In [None]:
# script: edgar_cik_company_lookup
# author: Jennifer Lammers Zimmer, jamm@umich.edu
# last updated: 01/26/2023
# This script uses the Edgar Python package to query the SEC database to find
# CIKs for companies in a CSV file. A lookup on names is performed first to find
# the official Edgar name and then Edgar is queried again to find the CIKs with the 
# official names. The final output is written to a CSV file and includes official 
# company name and CIK.

#There are two parts to this file, PART A and PART B.
#
# Use PART A to look up SEC listed company names
# Use PART A first if you need to verify company names with official SEC listing or 
# find company names that don't have a match. PART A will help you create a file for 
# review and will minimize errors in the CIK look up in PART B.

# Use PART B to look up company CIKs
# You can use PART B after you have cleaned up output from PART A or, you can dive right in
# with your own file list and use PART B. STEP 3.1 which will perform a fuzzy company name
# lookup and CIK lookup at the same time. 

# Edgar is a Python Package to query the SEC Edgar Database
# https://pypi.org/project/edgar/
# 
# 


In [None]:
# Imports
# Install and Call Edgar Package
# note: pip install only needed if running on Colabs or you don't have Edgar installed
# in your local environment already. 

!pip install Edgar

from edgar import Edgar
edgar = Edgar()
import csv

PART A. Find correct company names at the SEC

In [None]:
# PART A. STEP 1.
# CREATE LIST OF COMPANY NAMES FROM CSV
# Read in companies from a csv file to create a list of lists. Each list will contain one company name.
# If running on Colabs, you will need to upload the file to the runtime to use it
# or pull it from a Google Drive:
# This section of code gets the data from my google drive
#
#from google.colab import drive
#drive.mount('/content/drive')
#f = open('/content/drive/MyDrive/Colab Notebooks/filename.csv', encoding="utf8")
#frs_text = f.read()
#f.close()

# Expected file layout is one column with header 
# and each company name on it's own row. Eg:
#       Companyname
#       Company1
#       Company2
#       Company3

rows = []
with open("Board_SEC_list_formerlegalnames.csv", 'r') as file:
    csvreader = csv.reader(file)
    header = next(csvreader)
    for row in csvreader:
        rows.append(row)
print(header)
print(rows)

In [None]:
# # PART A. STEP 2
# CREATE LIST OF COMPANY NAMES AS STRINGS
# read through the list of lists companies (rows - this is from the csv read above), 
# take the first list in the rows list (subitem) and get the contents (item)
————————
Stated problem ->
Carry on the notebook for looking up SEC company names and CIKs with the Edgar package, starting right after its last line.

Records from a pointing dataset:
————————
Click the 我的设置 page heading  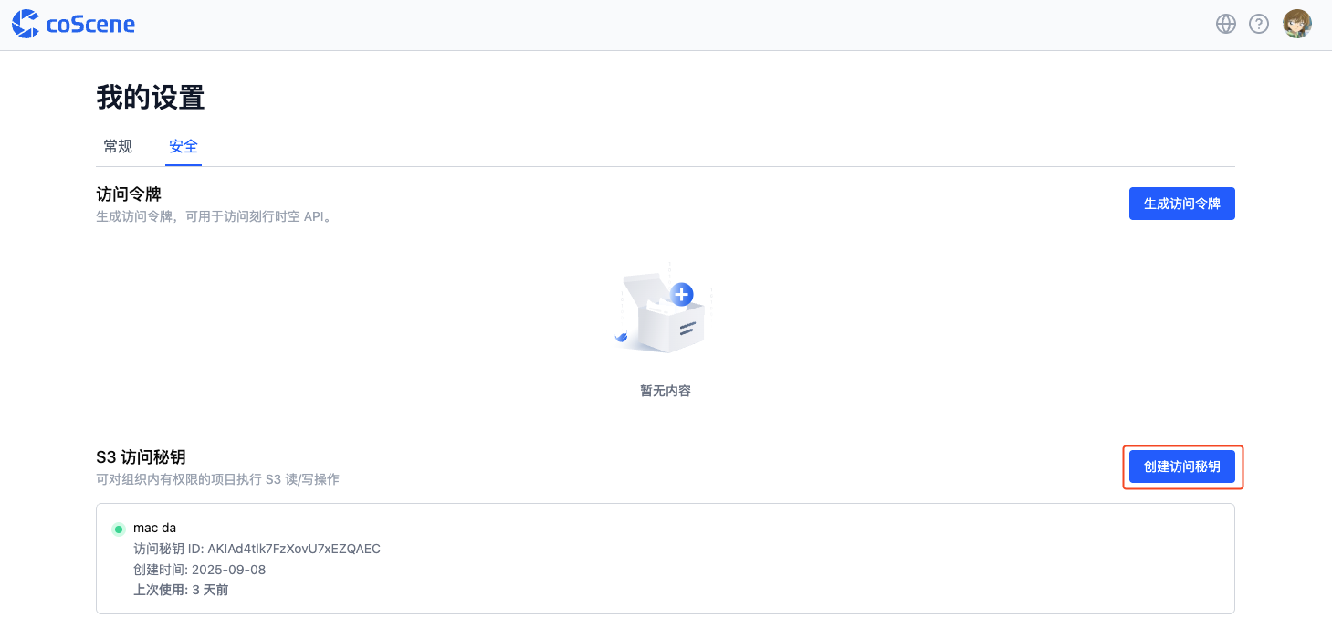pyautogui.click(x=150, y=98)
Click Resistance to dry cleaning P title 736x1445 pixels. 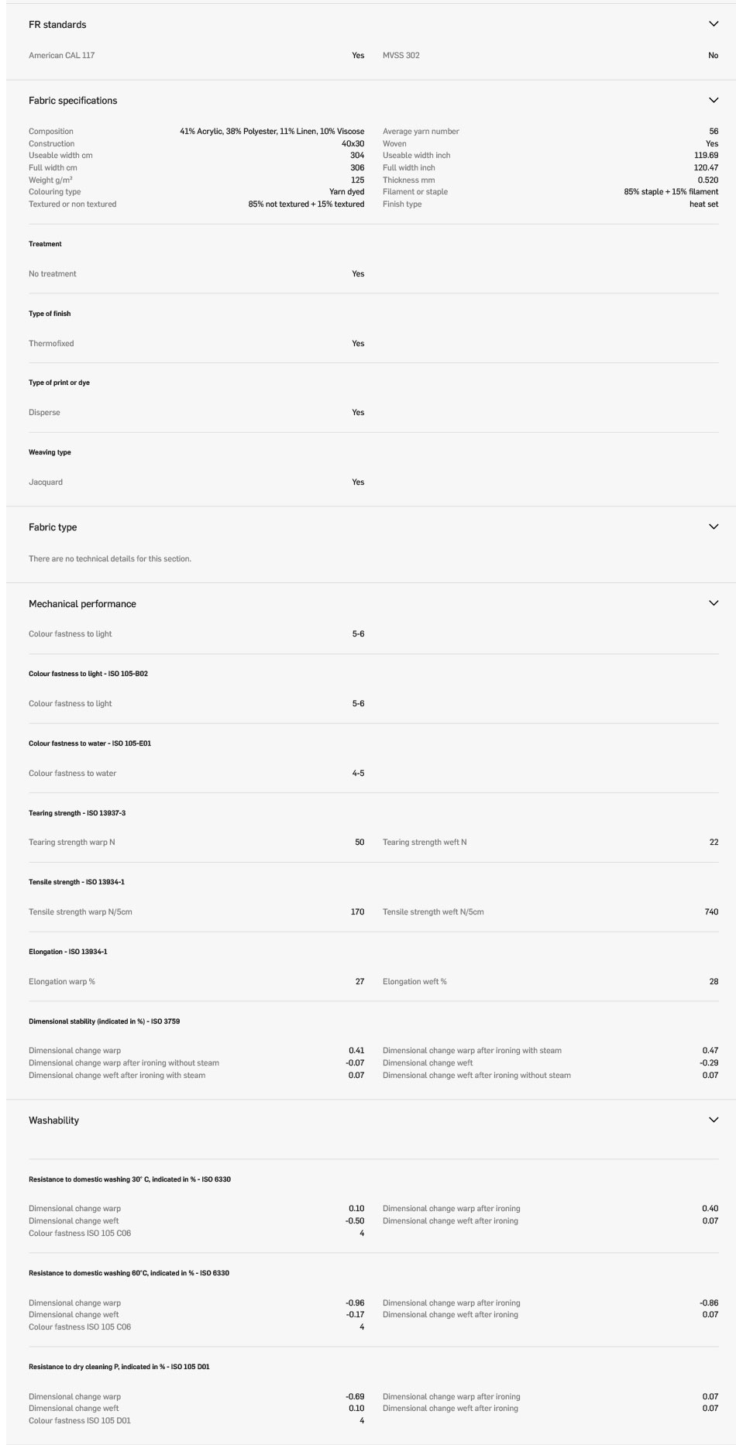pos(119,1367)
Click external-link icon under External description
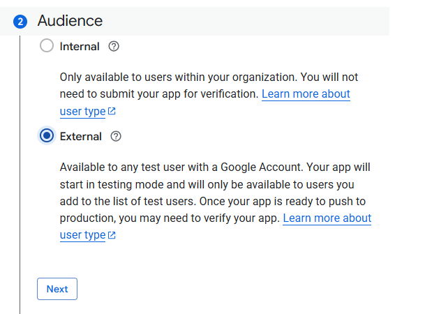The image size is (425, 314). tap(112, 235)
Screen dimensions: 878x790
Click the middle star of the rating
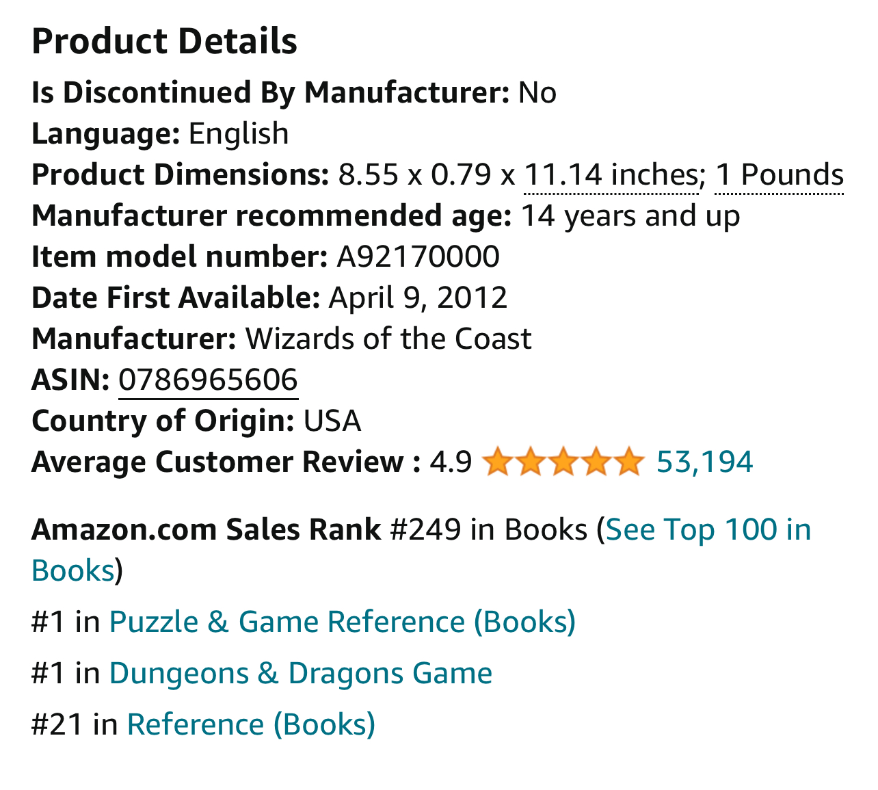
————————
The reply ->
# and append that company (item) to the new company_list as a string and not a list.
# 
company_list = [item for sublist in rows for item in sublist]
print(company_list)
    

In [None]:
# # PART A. OPTIONAL FOR TESTING
# check to make sure the file got entered into the list
# len(company_list)

In [None]:
## PART A. OPTIONAL - take a look at the list to make sure it looks like we think it should.
# change the number in the brackets to see different forms. Create a range with a colon, e.g. [23:30]
# NOTE: Python starts counting (indexing) with 0 so the first item in the list would be doclist[0].

#print(company_list[700:])

In [None]:
# # PART A. OPTIONAL - FOR TESTING
# # PART A. STEP 2.1
# CREATE A TEST COMPANY LIST
# create a smaller subset to test with
# change the input varible name in the FIND COMPANY NAME BY LOOKUP AT SEC 'for' statement (company_list)
# to match the variable name set here (clist2) if using the test version

#clist2 = company_list[700:]
#print(clist2)

In [None]:
# # PART A. STEP 3.
# FIND EXACT COMPANY NAME BY LOOKUP AT SEC
# use the .find_company_name method to search for exact company names in Edgar using the 
# list created in STEP 2 or STEP 2.2.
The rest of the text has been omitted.